When their plans in Nashville fell through, Avantax began working to hold the annual advisor conference at a venue in Texas that could accommodate them, according to the lawsuit. The conference became a three-day event held at the Omni Hotel in Dallas in late June. Avantax officials said nearly 1,000 people attended.

Gaylord Opryland sent their invoice to Avantax in April with a May 20 due date, according to the lawsuit. Avantax states the invoice did not dispute the firm’s invocation of the force majeure clause.

A week after the invoice was sent, Nashville health authorities announced that all local gathering restrictions would be lifted as of May 14. The lawsuit states that Gaylord Opryland officials reached out to Avantax to reestablish an agreement and work together on future events once with the restrictions no longer in place.

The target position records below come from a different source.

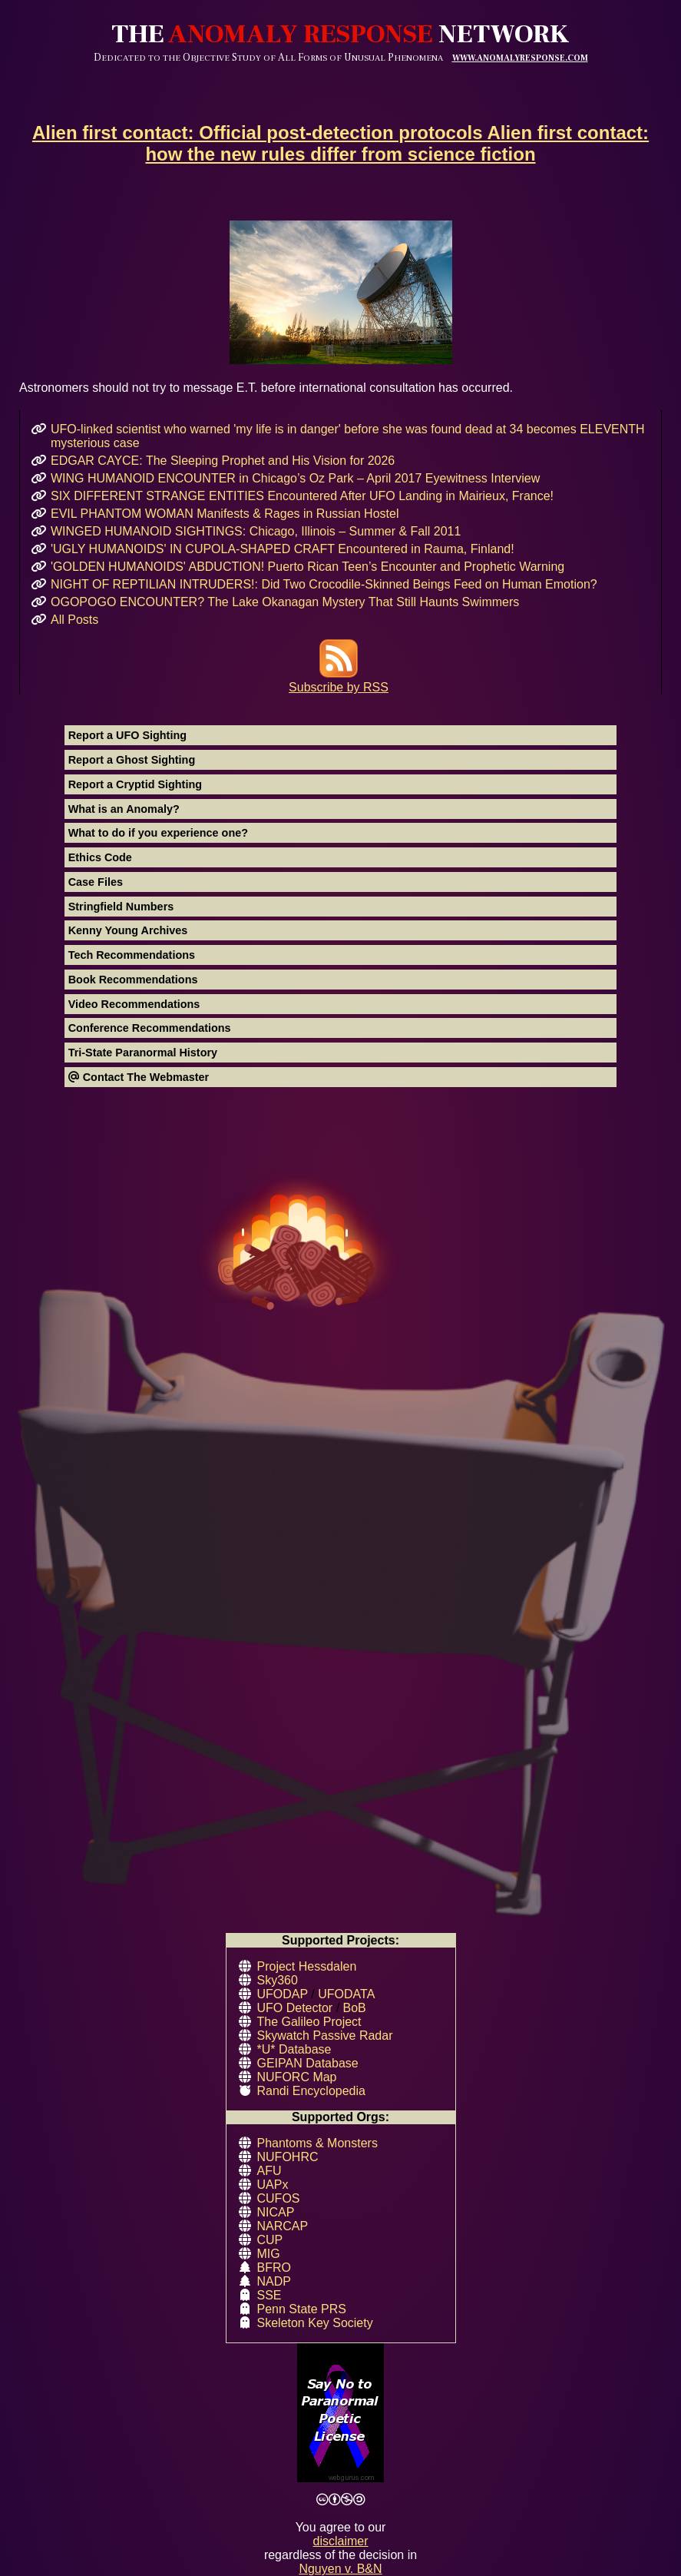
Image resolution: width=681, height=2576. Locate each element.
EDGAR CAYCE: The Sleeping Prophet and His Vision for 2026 (223, 460)
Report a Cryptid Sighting (135, 784)
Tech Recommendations (131, 955)
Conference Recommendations (149, 1028)
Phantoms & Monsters (317, 2143)
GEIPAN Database (308, 2063)
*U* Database (294, 2049)
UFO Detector (295, 2007)
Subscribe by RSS (338, 680)
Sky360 (277, 1980)
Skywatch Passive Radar (325, 2035)
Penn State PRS (302, 2309)
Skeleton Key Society (315, 2322)
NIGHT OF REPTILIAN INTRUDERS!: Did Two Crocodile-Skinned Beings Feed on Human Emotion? (324, 584)
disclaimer (340, 2541)
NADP (274, 2281)
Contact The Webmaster (138, 1077)
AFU (269, 2170)
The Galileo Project (309, 2021)
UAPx (273, 2184)
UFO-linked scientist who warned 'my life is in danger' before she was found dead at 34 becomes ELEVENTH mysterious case (348, 436)
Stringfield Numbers (121, 906)
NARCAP (283, 2226)
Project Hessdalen (307, 1966)
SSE (269, 2295)
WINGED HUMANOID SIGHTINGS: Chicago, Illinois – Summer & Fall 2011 (256, 531)
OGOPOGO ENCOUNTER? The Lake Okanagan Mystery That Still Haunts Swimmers (285, 601)
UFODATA (346, 1994)
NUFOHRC (288, 2156)
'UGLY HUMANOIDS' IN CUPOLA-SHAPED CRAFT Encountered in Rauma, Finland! (282, 548)
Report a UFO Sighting (127, 735)
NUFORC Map (297, 2077)
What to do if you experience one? (158, 833)
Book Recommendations (133, 979)
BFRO (274, 2267)
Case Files (95, 882)
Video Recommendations (134, 1004)
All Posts (74, 619)
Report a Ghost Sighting (132, 760)
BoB (354, 2007)
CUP (270, 2239)
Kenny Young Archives (128, 930)
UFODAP (282, 1994)
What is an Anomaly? (124, 809)
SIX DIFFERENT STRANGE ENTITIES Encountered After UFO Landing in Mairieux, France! (302, 495)
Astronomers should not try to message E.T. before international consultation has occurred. (340, 307)
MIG (268, 2253)
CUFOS (278, 2198)
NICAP (276, 2212)
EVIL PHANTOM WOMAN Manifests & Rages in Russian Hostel (224, 513)
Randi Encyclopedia (311, 2090)
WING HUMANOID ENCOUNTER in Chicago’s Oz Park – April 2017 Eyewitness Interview (295, 478)
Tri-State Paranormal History (142, 1052)
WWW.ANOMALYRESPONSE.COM (520, 58)
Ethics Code (100, 857)
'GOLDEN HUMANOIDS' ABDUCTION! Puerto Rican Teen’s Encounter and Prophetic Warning (307, 566)
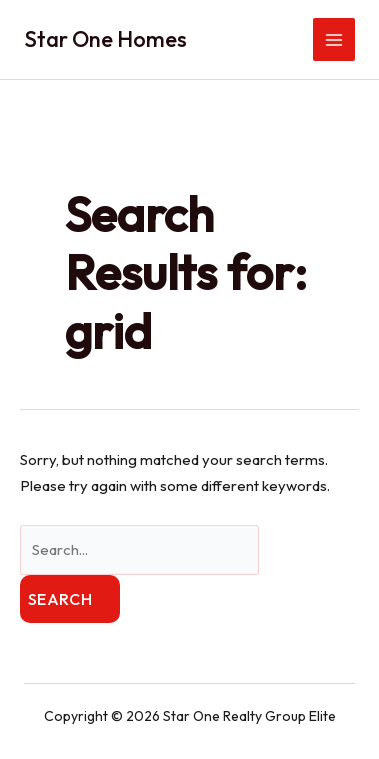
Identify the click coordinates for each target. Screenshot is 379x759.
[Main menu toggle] (334, 39)
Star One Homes (105, 39)
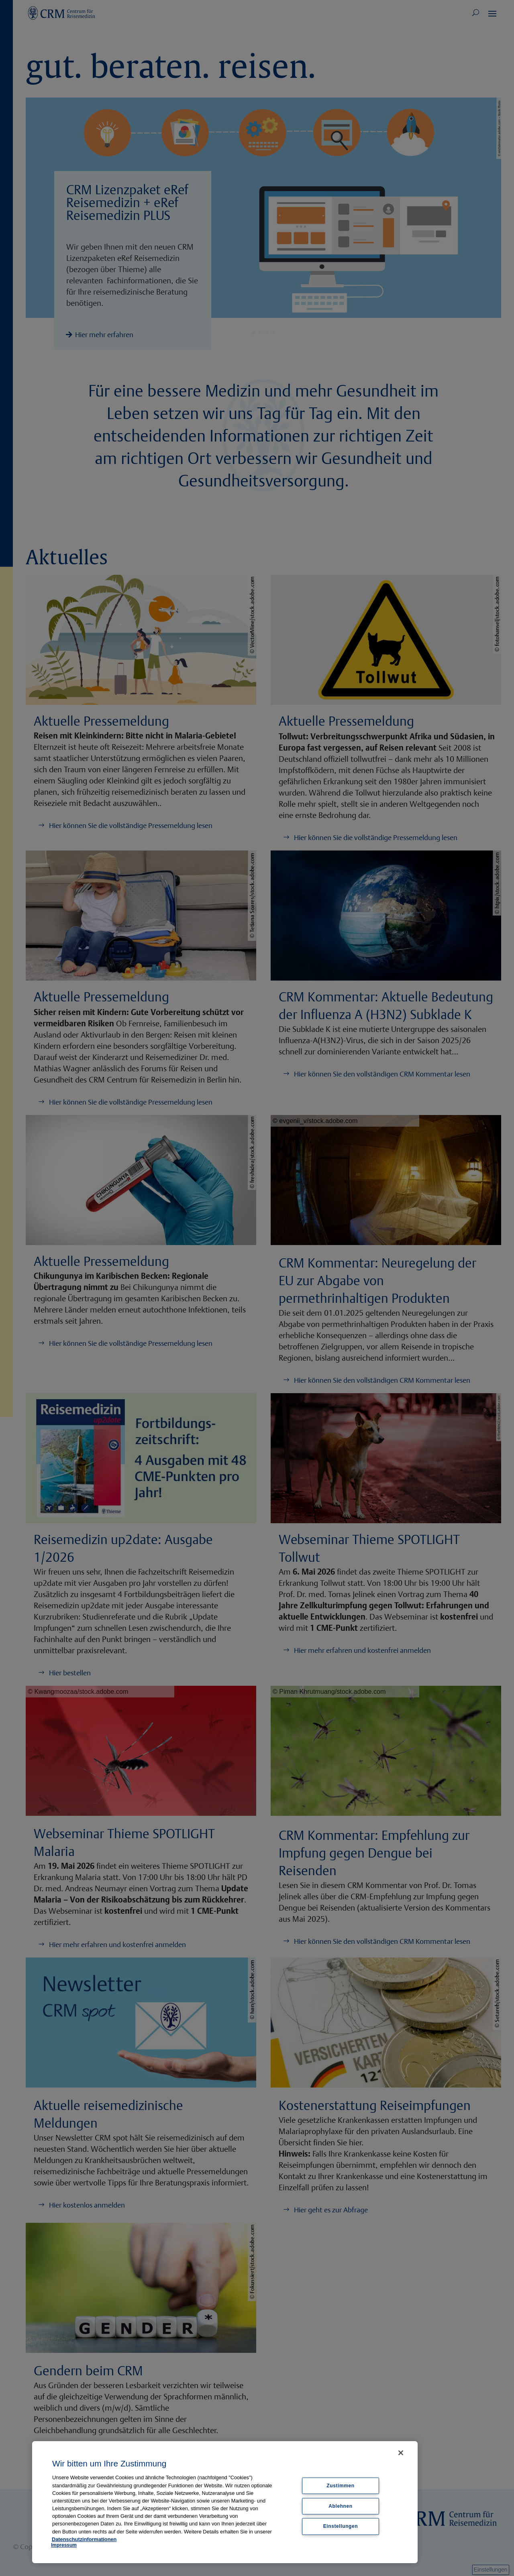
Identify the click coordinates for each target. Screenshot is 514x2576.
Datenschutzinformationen (84, 2539)
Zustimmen (340, 2485)
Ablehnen (340, 2506)
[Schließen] (401, 2453)
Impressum (64, 2545)
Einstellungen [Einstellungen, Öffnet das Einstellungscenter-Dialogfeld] (340, 2526)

But Gaylord Opryland contends that payment for the canceled event is still owed, prompting the Avantax lawsuit, according to court documents.

“Despite the fact that those changes were not and could not have been reasonably anticipated by either party at the time Avantax sent the written notice of termination, Gaylord Opryland has taken the position that Avantax’s termination for cause under the force majeure provision was invalid because it turned out that the annual conference was not ‘impossible’ on the date on the event was scheduled to occur,” the lawsuit states. “For several reasons, Gaylord Opryland’s position is inconsistent with Tennessee law and with the plain language of the Agreement.”

Online court records show that the case was referred to a magistrate judge on Oct. 26. The latest activity in the case was a business entity disclosure statement filed by Avantax on Nov. 18.

Attempts to reach attorneys representing Avantax and Gaylord Opryland for comment were unsuccessful. Representatives for both companies have not responded to Financial Planning interview requests.